The needle and the arm supporting it have a mass, which has to be moved by the vinyl grooves. But mass on movement has inertia. If you have a big change in the surface of the vinyl, the needle won't be able to track the change. It will jump over a big pit, for example, so you'll have an unknown, uncontrolled period of silence until the needle lands - which further produces an unknown, uncontrolled signal peak.
That's about the big details (a big signal peak followed by small signal). And about small details, the vinyl has a "resolution": the granularity of the vinyl, or the smallest pit that you can actually press on it. Extreme example: you can't engrave a detail smaller than a vinyl molecule.
And that's not even taking into account the need of the vinyl to be in virgin state (so every pit is where it is supposed to be, without any deformation or even wearing out). Nor the need for the turntable being perfectly stable and horizontal and isolated from movement (typically, floor vibrations can be felt in the audio anyway). Nor the need for the needle and arm to be perfectly stabilized as well. And that pesky static electricity and the dust! And those greasy fingerprints!
So, to summarize: vinyl = too many things uncontrolled. If you are thinking you have a perfect reproduction, you are kidding youself. A lot.
If would be
less bad if you tried with laserdiscs, which were also analog, but didn't have the needle/arm problem.
The CD takes samples 44100 times a sec. In comparison, the head (in the above example) would be touching down and releasing from the vinyl plate 44100 times a sec. In other words you would lose information!
A digital recording defines
exactly what it records - and what it doesn't. You want more information recorded? you only need to push up the specs.
The point is, you always lose information. With analog, it's difficult to know exactly how much you lose.

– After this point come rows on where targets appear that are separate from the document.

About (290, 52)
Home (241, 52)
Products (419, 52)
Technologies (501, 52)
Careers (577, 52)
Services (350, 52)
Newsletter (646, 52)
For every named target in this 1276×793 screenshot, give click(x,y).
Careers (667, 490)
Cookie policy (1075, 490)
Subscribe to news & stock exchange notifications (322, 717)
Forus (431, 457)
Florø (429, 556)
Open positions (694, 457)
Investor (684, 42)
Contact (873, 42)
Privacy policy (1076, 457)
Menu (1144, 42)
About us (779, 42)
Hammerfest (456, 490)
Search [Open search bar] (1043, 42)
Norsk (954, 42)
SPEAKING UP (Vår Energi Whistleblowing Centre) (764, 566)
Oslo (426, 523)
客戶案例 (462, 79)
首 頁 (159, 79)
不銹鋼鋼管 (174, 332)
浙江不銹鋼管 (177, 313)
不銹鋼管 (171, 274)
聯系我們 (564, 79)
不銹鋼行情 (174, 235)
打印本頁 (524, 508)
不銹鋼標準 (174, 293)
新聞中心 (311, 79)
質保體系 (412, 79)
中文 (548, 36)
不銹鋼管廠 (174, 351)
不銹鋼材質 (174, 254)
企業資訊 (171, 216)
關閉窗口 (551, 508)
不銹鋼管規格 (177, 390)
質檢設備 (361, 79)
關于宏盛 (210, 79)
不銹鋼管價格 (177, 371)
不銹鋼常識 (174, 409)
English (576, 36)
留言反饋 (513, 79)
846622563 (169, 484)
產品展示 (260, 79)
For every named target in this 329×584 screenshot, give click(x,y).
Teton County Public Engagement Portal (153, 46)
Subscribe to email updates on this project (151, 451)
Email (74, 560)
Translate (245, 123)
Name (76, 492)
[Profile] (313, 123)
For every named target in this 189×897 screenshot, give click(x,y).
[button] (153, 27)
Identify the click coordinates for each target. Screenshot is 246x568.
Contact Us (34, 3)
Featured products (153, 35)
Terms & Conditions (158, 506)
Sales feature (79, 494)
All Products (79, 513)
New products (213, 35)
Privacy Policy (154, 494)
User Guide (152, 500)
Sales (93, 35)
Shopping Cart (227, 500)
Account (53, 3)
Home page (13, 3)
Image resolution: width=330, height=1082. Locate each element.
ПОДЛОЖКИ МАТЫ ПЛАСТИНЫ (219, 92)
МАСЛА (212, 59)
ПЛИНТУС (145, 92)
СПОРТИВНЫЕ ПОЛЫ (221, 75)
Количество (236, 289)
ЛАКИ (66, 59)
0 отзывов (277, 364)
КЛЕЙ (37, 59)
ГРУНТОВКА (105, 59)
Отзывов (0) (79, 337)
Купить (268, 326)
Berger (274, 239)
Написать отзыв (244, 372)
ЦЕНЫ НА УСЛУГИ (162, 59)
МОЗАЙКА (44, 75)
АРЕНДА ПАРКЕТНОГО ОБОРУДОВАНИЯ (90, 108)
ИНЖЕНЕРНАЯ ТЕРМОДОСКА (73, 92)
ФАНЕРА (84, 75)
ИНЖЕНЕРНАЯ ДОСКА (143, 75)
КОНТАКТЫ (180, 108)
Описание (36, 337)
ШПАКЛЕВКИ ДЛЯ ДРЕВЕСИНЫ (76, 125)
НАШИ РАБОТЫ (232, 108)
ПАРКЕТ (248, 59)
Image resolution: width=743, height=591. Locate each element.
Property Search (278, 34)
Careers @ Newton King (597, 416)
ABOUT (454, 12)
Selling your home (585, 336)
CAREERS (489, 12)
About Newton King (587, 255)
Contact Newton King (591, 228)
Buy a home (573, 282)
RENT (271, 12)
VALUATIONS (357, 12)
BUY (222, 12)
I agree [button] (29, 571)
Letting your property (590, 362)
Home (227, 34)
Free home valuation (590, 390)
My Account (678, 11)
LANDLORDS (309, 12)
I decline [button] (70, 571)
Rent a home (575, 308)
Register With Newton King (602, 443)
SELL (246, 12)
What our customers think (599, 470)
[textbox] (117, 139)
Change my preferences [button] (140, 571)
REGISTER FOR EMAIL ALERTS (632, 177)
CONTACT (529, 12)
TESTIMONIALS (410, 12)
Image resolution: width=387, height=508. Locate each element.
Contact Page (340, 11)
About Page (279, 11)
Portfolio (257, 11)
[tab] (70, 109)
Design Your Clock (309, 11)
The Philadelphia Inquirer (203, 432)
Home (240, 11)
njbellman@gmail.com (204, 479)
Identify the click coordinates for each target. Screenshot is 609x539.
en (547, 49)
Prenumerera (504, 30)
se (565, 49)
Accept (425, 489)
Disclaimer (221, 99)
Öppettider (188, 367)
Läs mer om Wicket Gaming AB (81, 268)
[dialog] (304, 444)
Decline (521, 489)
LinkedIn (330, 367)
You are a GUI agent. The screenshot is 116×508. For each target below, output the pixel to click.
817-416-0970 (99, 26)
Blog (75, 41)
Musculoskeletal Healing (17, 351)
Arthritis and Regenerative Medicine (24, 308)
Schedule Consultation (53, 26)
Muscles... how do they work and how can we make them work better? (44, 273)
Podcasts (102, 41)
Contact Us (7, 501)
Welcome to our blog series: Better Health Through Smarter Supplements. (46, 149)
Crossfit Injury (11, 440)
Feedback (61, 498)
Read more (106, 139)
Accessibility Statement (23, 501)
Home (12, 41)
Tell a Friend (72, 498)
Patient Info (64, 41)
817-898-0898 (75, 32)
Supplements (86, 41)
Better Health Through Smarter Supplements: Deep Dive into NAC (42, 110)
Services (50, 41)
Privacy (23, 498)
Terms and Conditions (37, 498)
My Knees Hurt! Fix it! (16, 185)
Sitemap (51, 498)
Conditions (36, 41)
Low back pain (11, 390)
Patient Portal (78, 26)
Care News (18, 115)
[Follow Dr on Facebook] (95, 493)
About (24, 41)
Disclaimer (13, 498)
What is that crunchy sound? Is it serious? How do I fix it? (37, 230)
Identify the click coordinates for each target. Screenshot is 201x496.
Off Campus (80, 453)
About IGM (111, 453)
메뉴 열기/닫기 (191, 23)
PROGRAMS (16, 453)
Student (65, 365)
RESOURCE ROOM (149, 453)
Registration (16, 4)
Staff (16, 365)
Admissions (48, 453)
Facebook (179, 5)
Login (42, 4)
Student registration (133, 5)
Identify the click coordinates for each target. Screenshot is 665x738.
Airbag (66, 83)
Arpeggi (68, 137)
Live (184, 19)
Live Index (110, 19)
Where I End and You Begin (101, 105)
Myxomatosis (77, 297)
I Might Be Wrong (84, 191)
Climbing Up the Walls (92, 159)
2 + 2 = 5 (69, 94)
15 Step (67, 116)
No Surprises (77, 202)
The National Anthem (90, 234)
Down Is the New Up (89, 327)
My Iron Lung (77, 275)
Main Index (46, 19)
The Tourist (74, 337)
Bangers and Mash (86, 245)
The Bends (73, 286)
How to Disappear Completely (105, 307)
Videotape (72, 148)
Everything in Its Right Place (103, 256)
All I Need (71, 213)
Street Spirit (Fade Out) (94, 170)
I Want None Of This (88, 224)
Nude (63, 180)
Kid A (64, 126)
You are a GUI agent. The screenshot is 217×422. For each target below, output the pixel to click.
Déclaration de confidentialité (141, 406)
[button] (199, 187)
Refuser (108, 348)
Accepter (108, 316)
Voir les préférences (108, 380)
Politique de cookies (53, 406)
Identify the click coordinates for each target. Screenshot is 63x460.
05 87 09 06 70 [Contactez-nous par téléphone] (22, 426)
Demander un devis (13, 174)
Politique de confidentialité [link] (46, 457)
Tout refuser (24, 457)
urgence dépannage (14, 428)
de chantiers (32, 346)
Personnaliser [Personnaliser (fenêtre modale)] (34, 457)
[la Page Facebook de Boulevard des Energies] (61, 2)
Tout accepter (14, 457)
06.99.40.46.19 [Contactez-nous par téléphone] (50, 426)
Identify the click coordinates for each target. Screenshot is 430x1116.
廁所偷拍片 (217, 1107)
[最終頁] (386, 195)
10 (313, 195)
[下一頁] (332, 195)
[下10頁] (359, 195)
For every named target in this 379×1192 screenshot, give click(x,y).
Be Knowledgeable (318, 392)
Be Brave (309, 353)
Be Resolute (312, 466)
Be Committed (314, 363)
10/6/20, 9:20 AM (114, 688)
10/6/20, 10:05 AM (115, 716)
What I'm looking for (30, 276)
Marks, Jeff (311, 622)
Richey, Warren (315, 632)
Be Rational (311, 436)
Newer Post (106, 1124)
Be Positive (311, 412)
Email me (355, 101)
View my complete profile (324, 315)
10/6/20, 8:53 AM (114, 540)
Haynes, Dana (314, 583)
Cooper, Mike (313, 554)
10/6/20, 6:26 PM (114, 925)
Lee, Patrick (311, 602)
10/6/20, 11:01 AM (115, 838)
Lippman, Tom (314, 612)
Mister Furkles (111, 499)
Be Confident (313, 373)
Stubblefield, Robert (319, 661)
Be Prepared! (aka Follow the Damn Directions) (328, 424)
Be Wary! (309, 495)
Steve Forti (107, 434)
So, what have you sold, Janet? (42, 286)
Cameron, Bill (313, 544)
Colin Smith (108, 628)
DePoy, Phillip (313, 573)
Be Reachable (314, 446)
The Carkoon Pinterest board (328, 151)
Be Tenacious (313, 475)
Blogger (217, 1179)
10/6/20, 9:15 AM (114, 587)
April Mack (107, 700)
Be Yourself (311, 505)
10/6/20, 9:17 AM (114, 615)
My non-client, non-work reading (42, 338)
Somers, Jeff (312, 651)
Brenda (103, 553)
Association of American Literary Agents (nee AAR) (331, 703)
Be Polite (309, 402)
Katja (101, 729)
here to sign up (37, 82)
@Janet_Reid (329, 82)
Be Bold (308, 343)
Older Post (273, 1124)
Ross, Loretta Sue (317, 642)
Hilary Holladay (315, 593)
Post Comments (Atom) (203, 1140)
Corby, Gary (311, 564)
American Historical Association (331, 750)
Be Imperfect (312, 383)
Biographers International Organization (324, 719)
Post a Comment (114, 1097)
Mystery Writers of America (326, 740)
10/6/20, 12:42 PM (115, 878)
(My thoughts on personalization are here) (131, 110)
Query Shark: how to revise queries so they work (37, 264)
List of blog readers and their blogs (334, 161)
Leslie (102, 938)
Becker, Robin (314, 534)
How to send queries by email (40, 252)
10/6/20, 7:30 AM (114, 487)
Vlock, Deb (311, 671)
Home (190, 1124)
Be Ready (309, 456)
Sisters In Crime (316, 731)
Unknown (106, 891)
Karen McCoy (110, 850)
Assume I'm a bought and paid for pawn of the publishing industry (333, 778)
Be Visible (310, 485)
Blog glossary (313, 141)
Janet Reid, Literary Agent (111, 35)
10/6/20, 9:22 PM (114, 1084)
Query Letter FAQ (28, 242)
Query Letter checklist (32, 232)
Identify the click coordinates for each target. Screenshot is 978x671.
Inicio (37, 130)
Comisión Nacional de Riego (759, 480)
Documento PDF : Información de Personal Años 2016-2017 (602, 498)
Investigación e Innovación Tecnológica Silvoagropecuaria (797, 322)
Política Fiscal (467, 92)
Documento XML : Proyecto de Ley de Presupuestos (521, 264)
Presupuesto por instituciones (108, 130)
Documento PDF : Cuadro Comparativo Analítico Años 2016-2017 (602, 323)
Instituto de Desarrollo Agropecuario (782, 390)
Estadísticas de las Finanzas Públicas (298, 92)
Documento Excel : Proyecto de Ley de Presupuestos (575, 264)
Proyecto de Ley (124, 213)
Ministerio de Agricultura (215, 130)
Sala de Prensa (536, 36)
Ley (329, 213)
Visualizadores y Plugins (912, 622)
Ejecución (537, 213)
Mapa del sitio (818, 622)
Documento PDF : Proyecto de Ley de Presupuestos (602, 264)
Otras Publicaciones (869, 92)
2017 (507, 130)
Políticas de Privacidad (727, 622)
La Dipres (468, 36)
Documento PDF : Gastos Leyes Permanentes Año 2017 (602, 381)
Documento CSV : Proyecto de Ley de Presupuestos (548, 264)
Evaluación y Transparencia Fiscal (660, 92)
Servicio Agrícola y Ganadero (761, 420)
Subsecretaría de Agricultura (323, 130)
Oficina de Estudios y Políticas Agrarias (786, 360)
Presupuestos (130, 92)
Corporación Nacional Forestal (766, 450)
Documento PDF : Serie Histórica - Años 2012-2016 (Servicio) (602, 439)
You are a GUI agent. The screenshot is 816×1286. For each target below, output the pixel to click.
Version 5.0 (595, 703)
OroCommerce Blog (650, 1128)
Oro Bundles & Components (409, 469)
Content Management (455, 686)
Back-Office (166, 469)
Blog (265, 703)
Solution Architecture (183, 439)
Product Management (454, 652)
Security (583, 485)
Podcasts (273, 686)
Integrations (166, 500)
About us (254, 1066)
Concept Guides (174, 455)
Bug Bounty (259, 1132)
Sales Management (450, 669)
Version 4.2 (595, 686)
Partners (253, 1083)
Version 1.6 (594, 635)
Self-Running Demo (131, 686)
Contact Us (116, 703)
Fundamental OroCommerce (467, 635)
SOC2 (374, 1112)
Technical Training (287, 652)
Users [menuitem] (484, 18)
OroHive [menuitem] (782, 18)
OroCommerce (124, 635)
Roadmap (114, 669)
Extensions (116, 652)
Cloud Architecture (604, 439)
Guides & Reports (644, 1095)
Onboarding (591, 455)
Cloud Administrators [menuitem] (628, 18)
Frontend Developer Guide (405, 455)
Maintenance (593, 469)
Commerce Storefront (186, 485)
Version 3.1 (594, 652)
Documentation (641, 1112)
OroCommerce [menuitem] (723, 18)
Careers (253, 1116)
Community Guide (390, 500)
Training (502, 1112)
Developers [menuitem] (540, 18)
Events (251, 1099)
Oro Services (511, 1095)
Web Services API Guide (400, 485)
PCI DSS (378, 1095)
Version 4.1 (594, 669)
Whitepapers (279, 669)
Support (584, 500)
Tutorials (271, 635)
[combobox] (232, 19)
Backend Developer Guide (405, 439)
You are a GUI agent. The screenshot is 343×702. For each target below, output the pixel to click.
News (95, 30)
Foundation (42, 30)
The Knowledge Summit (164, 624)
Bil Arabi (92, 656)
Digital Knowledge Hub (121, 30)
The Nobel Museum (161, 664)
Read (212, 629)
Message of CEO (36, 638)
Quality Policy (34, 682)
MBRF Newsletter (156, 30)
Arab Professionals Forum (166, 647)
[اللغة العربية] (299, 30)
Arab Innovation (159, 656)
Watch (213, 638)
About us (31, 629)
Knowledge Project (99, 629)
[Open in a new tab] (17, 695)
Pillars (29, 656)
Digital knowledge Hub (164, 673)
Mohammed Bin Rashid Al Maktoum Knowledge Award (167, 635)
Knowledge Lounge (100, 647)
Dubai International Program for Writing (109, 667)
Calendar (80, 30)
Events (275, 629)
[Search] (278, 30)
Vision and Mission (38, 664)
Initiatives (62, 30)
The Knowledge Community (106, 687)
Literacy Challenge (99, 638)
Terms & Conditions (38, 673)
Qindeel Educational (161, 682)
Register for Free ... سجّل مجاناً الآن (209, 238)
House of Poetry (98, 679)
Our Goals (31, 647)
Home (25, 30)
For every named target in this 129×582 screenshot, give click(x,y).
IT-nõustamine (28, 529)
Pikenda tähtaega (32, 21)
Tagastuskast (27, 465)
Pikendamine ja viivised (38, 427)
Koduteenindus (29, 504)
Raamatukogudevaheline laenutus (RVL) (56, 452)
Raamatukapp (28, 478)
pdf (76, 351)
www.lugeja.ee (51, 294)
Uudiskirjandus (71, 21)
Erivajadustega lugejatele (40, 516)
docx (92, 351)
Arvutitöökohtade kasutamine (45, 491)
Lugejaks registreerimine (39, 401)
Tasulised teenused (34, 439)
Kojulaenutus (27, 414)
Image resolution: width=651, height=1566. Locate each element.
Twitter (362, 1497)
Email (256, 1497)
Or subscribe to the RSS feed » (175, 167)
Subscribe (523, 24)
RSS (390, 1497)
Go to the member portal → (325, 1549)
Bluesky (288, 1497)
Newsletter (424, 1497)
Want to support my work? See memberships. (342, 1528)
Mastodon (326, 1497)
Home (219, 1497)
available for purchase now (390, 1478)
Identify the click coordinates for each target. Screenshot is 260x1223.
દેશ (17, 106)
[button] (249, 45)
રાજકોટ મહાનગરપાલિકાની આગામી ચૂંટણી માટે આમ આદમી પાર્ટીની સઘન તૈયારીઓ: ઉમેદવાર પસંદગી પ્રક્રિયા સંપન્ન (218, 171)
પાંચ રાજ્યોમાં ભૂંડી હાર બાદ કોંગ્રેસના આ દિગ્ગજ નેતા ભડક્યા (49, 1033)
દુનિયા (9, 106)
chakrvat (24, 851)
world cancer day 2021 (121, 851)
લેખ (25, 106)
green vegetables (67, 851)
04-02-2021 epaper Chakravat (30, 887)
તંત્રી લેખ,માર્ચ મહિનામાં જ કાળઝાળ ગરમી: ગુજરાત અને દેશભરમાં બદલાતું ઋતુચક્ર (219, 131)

But with digital recording, you at least get to
define exactly which part of the information you want to keep.
And as a bonus, you can then reproduce and process that information with less problems.
All I'm trying to point out is that a sample of 44.1khz is not enough. A higher sample rate not only gives you the ability to record higher frequencies and harmonics, but also captures MORE of the actual music event. That's why DVD-Audio stores files at 24bit/96khz and SACD at 1bit/2.8Mhz
Is it an audible difference? YES... IF you have a proper setup with good equipment...
So, push for those better specs, of course.
But going analog doesn't help at all.